引用文:
──────

# ユニークな値の確認

In [1]:
import pandas as pd

# データの読み込み
data_path = '/Users/hayakawakazue/Downloads/house_price/train/train_new_feature_engineered_draft.csv'
train_df = pd.read_csv(data_path)

# カテゴリ変数とオブジェクト変数のリストを取得
encoding_columns = train_df.select_dtypes(include=['category', 'object']).columns

# 各カテゴリ変数とオブジェクト変数のユニークな値を表示
for col in encoding_columns:
    unique_values = train_df[col].unique()
    print(f"Column: {col}")
    print(f"Unique Values: {unique_values}")
    print(f"Number of Unique Values: {len(unique_values)}\n")


Column: MSZoning
Unique Values: ['RL' 'RM' 'C (all)' 'FV' 'RH']
Number of Unique Values: 5

Column: Street
Unique Values: ['Pave' 'Grvl']
Number of Unique Values: 2

Column: LandContour
Unique Values: ['Lvl' 'Bnk' 'Low' 'HLS']
Number of Unique Values: 4

Column: LotConfig
Unique Values: ['Inside' 'FR2' 'Corner' 'CulDSac' 'FR3']
Number of Unique Values: 5

Column: Neighborhood
Unique Values: ['CollgCr' 'Veenker' 'Crawfor' 'NoRidge' 'Mitchel' 'Somerst' 'NWAmes'
 'OldTown' 'BrkSide' 'Sawyer' 'NridgHt' 'NAmes' 'SawyerW' 'IDOTRR'
 'MeadowV' 'Edwards' 'Timber' 'Gilbert' 'StoneBr' 'ClearCr' 'NPkVill'
 'Blmngtn' 'BrDale' 'SWISU' 'Blueste']
Number of Unique Values: 25

Column: Condition1
Unique Values: ['Norm' 'Feedr' 'PosN' 'Artery' 'RRAe' 'RRNn' 'RRAn' 'PosA' 'RRNe']
Number of Unique Values: 9

Column: Condition2
Unique Values: ['Norm' 'Artery' 'RRNn' 'Feedr' 'PosN' 'PosA' 'RRAn' 'RRAe']
Number of Unique Values: 8

Column: BldgType
Unique Values: ['1Fam' '2fmCon' 'Duplex' 'TwnhsE' 'Twnhs']
Nu

In [3]:
import pandas as pd

# データの読み込み
data_path = '/Users/hayakawakazue/Downloads/house_price/train/train_new_feature_engineered_draft.csv'
data = pd.read_csv(data_path)

# 各列の欠損値の数を計算
missing_values = data.isna().sum()

──────

作業の要件:
引用文の「# カテゴリ変数とオブジェクト変数のリストを取得」から「unique_values = train_df[col].unique()」までを、両端の語句も含めて一字も変えずに書き写して返すこと。 この後に続く行は、引用文とは別個の資料である。

提供データ:
──────

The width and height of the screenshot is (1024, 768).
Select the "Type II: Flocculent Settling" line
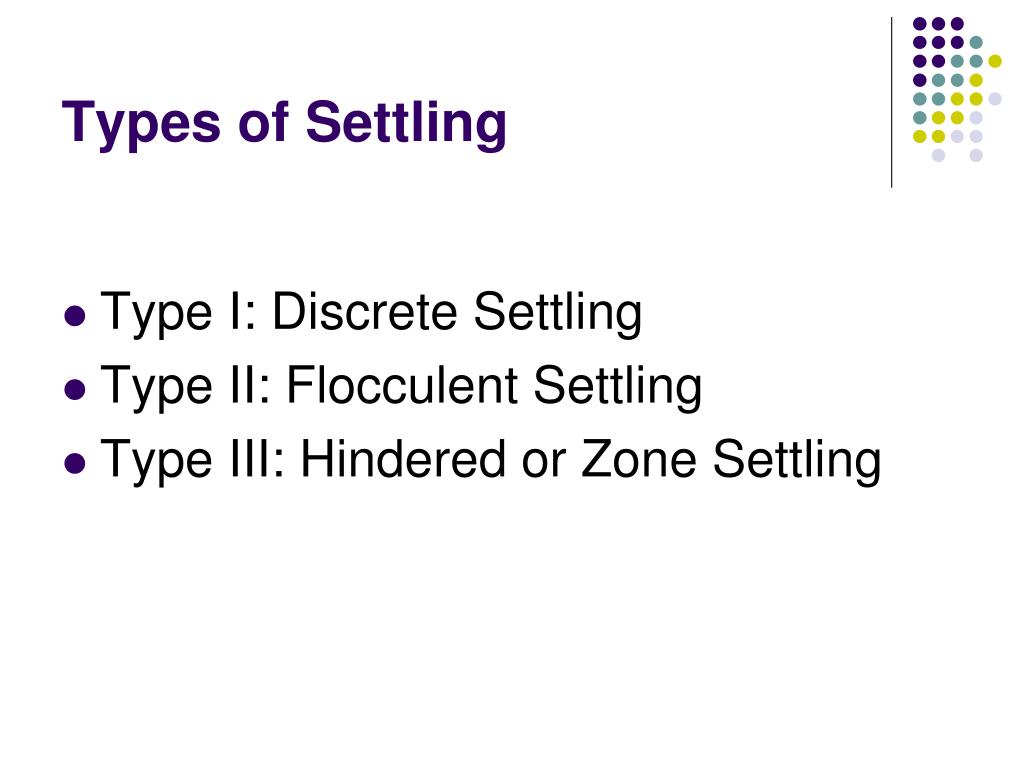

──────

記述による解答:
# カテゴリ変数とオブジェクト変数のリストを取得
encoding_columns = train_df.select_dtypes(include=['category', 'object']).columns

# 各カテゴリ変数とオブジェクト変数のユニークな値を表示
for col in encoding_columns:
    unique_values = train_df[col].unique()